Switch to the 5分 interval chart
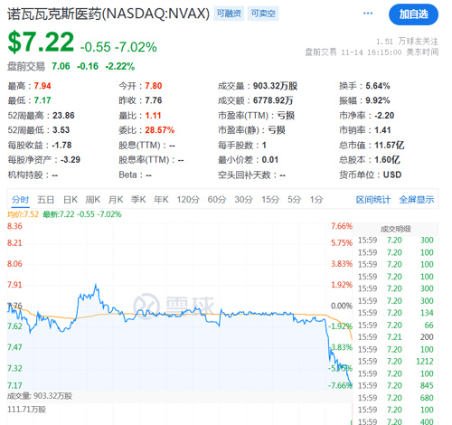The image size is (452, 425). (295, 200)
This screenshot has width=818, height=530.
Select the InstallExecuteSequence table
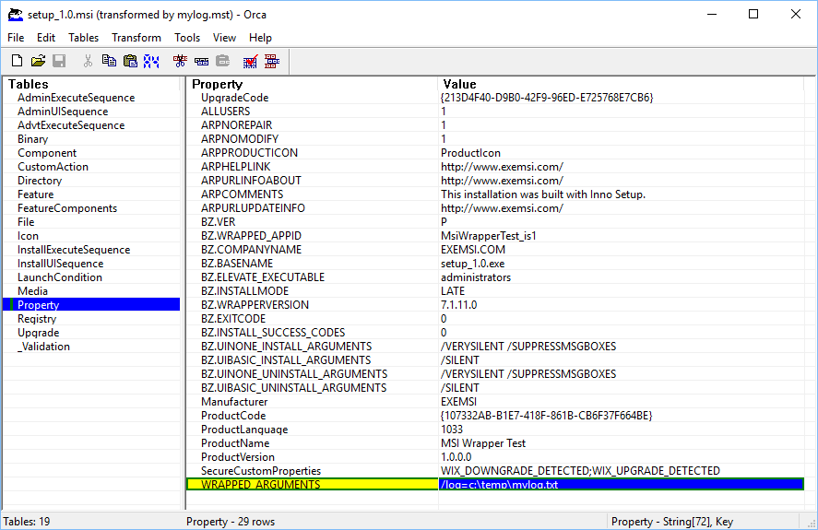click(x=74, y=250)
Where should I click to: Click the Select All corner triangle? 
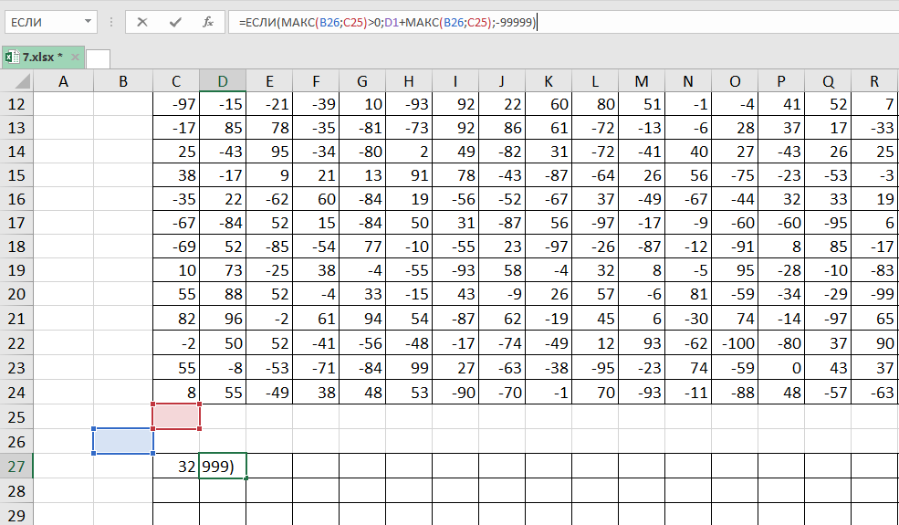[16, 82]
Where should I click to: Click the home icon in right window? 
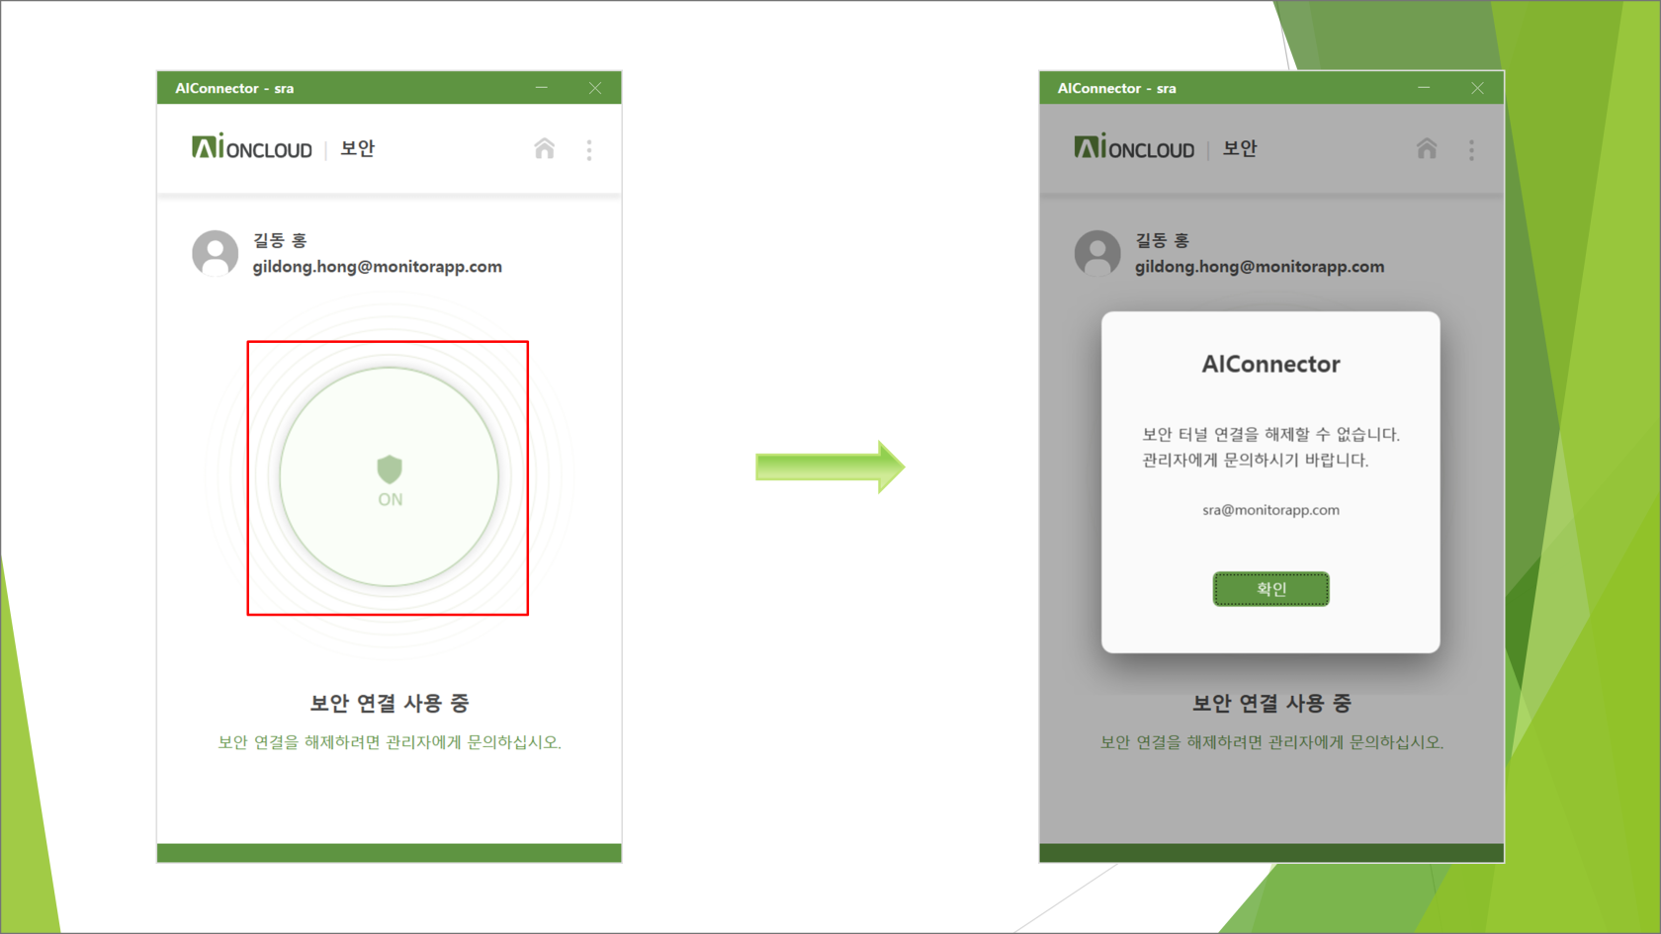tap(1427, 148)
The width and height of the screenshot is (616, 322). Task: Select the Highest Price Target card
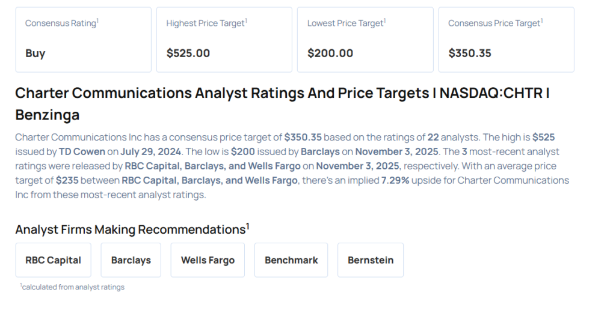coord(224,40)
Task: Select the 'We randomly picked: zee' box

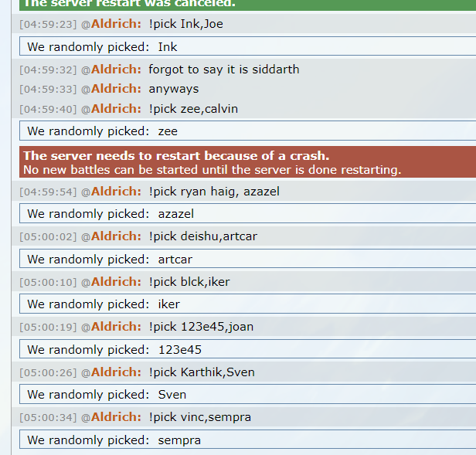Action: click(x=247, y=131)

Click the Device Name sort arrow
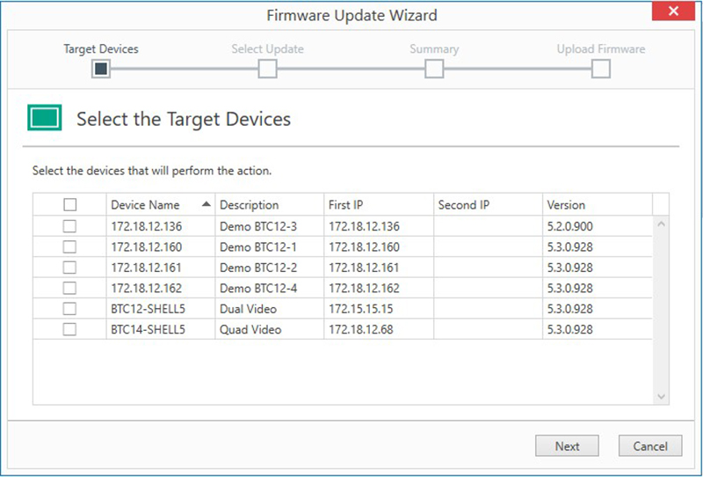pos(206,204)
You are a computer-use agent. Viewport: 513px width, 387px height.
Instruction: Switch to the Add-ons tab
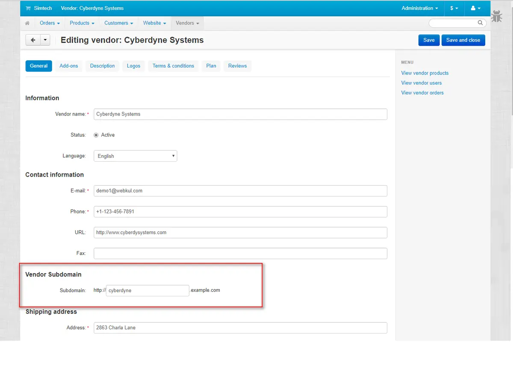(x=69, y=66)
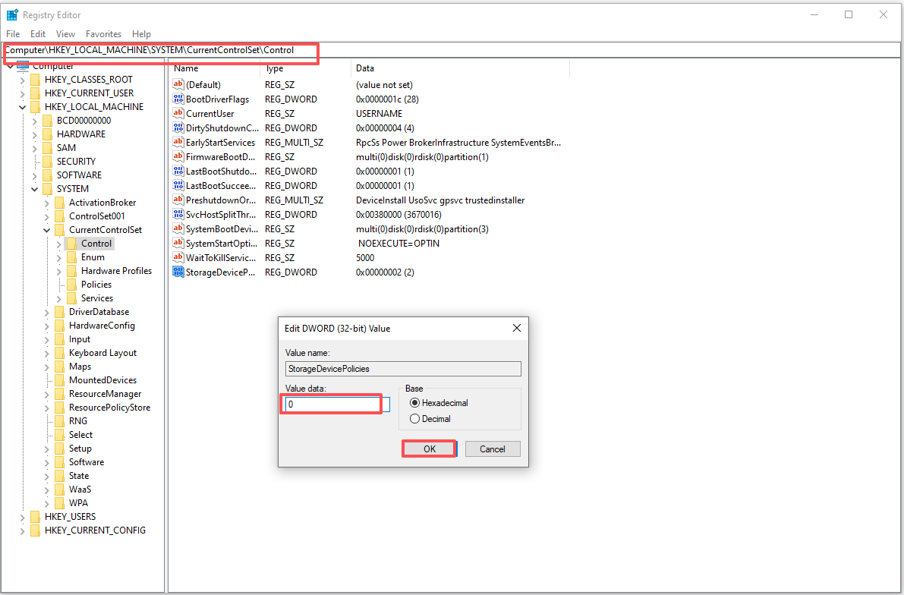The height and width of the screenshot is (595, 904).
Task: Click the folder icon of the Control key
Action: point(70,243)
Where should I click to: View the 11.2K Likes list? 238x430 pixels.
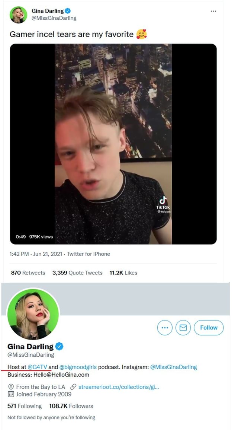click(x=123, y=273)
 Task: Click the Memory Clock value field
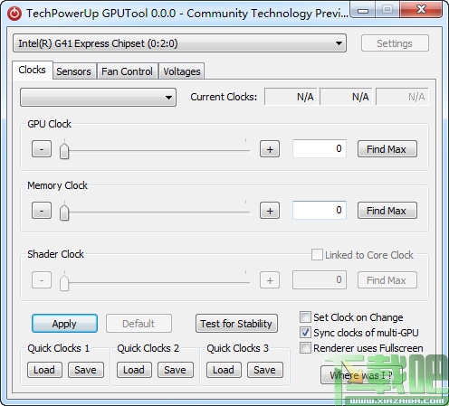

□ □ □ □ □

What is expected
Update all of the data above by replacing every occurrence of "Where should I click to" with "Where do I click to" and leaving everything else unchanged. Omit the pictures from your answer.

Correct answer
Switch to the 5分 interval chart
The image size is (452, 425). (295, 200)
This screenshot has width=818, height=530.
Select the InstallExecuteSequence table
click(x=74, y=250)
Where do I click to: Click the Select All corner triangle? 
[16, 82]
Where do I click to: Click the home icon in right window? 
tap(1427, 148)
The width and height of the screenshot is (616, 322). Task: Select the Highest Price Target card
coord(224,40)
Task: Select the 'We randomly picked: zee' box

Action: click(x=247, y=131)

Click the Device Name sort arrow
pos(206,204)
You are a computer-use agent. Viewport: 513px width, 387px height.
Instruction: Switch to the Add-ons tab
(x=69, y=66)
The height and width of the screenshot is (595, 904).
Task: Click the folder icon of the Control key
Action: point(70,243)
Where do I click to: View the 11.2K Likes list? 238x430 pixels.
click(x=123, y=273)
 Task: Click the Memory Clock value field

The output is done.